Owns status updates and stakeholder comms so the Incident Lead can run the room.

Severity model

Severity exists for one reason - to align people fast on urgency, coordination, and communication.
It is impact-first, not "how scary the graphs look" and not based on perception or noise.

Rules

  • Pick the lowest SEV that still matches the real user and business impact.
  • You can change SEV as you learn more.
  • Impact beats service count. One service can be SEV1 if it blocks the core user journey.
  • Data integrity and security risk override everything - treat as SEV1 until proven otherwise.

What is a "critical service"?

A critical service is anything that, if broken, prevents the main user journey or creates immediate contractual/SLA risk. Examples:

  • auth/login
  • core API
  • payments/checkout
  • trading/execution
  • account access and key workflows

"Critical" is defined by your product and existing contracts.

SEV1 - Critical

Use SEV1 if any of these are true:

  • Core user journey is down or unusable for a large share of users
  • Confirmed or high risk of data loss, data corruption, security breach, or incorrect financial operations
  • Major contractual/SLA breach is likely, or a predefined priority customer is blocked in a high-stakes way

Typical signals:

  • No workable mitigation, or workaround does not scale
  • Situation can spread fast

Required response:

  • Incident channel + bridge/call
  • Frequent updates (every 15-30 minutes)
  • Clear decision log (what changed, why, results)

SEV2 - Major

Use SEV2 if:

  • Core functionality is severely degraded or unavailable for a meaningful subset of users
  • System still delivers value in other parts, but business impact is material
  • Workaround may exist, but is manual, partial, unreliable, or significantly reduces value

Required response:

  • Incident owner + active coordination
  • Regular updates (every 30-60 minutes)
  • Mitigation plan documented and executed

SEV3 - Moderate

Use SEV3 if:

  • Only non-critical functionality is impacted, or the impact is limited to a small segment
  • Workaround exists and is acceptable for most affected users
  • Business impact is contained

Required response:

  • Owner + ticket
  • Updates as changes occur (no fixed cadence required)
  • Fix plan and verification criteria

SEV4 - Minor

Use SEV4 if:

  • Cosmetic issue, minor bug, isolated cases, low business impact
  • No risk to data integrity, security, or key contracts
  • Workaround is easy or impact is negligible

Required response:

  • Ticket + prioritization (backlog/sprint)

Fast SEV decision flow (for on-call)

  1. Any risk or evidence of data loss, corruption, security breach, or incorrect financial operations? → SEV1
  2. Is the core user journey down or unusable for a large share of users? → SEV1
  3. Is core functionality severely degraded or down for a meaningful subset, but the product is still partially usable? → SEV2
  4. Is impact limited to non-critical functionality or a small segment, with an acceptable workaround? → SEV3
  5. Everything else → SEV4

Incident lifecycle (ITSMote)

This lifecycle is designed to restore service fast, keep communication predictable, and avoid process theater.

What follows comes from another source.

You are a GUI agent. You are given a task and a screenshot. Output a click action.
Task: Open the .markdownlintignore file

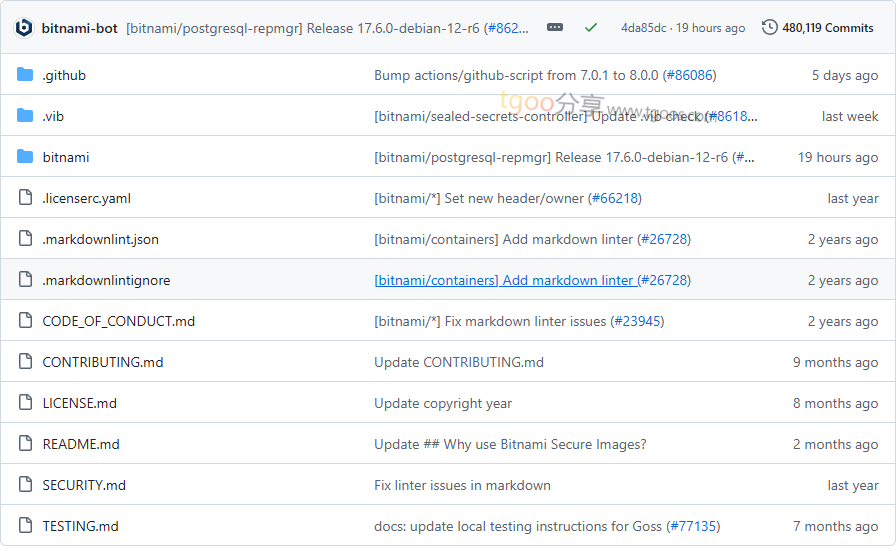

Communication is continuous - it starts at Open and continues until Closed.
SEV starts as Primary SEV (fast, signal-based) and is confirmed or corrected during Triage.
Mitigation and resolution are different - mitigation is the first measurable reduction of impact, resolution is the end of incident response.


0) Detect

Signals:
- monitoring alerts
- user reports
- internal observation

Automation rule:
- Every critical alert should auto-create an incident ticket stub (title, service, alert link, timestamp).

Output:
- A clear signal that something might be wrong (with links to evidence).


1) Open (create ticket + start triage)

Goal: enter response mode fast and qualify the signal.

Do immediately:
- Create/open the incident ticket if it wasn’t created automatically.
- Link evidence (dashboards, logs, alerts, traces).
- Start an incident channel/bridge if the suspected severity warrants it.
- Post the first status update: Investigating - impact unknown - next update at <time>.

Record:
- Open time (start of tracking)

Exit criteria:
- Ticket exists with evidence links.
- Someone is actively triaging.

Status:
- Open


2) Confirm or Cancel

Goal: stop guessing - decide whether this is a real incident.

Checklist:
- Is there real user impact or credible risk (data integrity/security/financial correctness)?
- What is broken? What is the user journey impact?
- Blast radius: who/what/where (region, segment, service, key customers)?
- When did it start? Any recent changes (deploy/config/infra/dependency)?
- What is the safest fast mitigation path (rollback/flag/failover/rate-limit)?
- Who must be pulled in now?

Decision (must pick one):
- Confirmed - impact proven or risk is real
- Cancelled - false alarm / duplicate / test / no evidence and no risk

If Confirmed, do:
- Assign Incident Lead (single owner driving the incident).
- Set Confirmed SEV (or keep Primary SEV if already right).
- Write 3-6 lines in the ticket:
- Current understanding (facts only)
- Confirmed SEV (and why)
- Next actions

Record:
- Time to confirm (Open -> Confirmed) or time to cancel (Open -> Cancelled)

Statuses:
- Confirmed
- Cancelled


3) Restore (fix the incident, mitigation-first)

Goal: reduce user impact fast, then get to stable recovery.

Rule:
- After Confirmed, you are in response mode immediately.
- First priority is mitigation if it can reduce impact faster than a full fix.
- Root cause can wait until impact is reduced.

Mitigation options (examples):
- rollback
- disable feature / flip flag
- failover / reroute
- rate limit / shed load
- restart with guardrails (only if safe)
- temporary capacity increase
- isolate bad node / dependency

Rules:
- If it reduces impact quickly, take it - even if it’s ugly. Clean up later.
- Downgrade SEV only after impact is materially reduced and proven by signals.
- Do not downgrade based on optimism. Use metrics.

Exit criteria:
- Impact is reduced or eliminated, proven by evidence.

Transition:
- Move to Monitoring once service is restored (even if the long-term fix is not done yet).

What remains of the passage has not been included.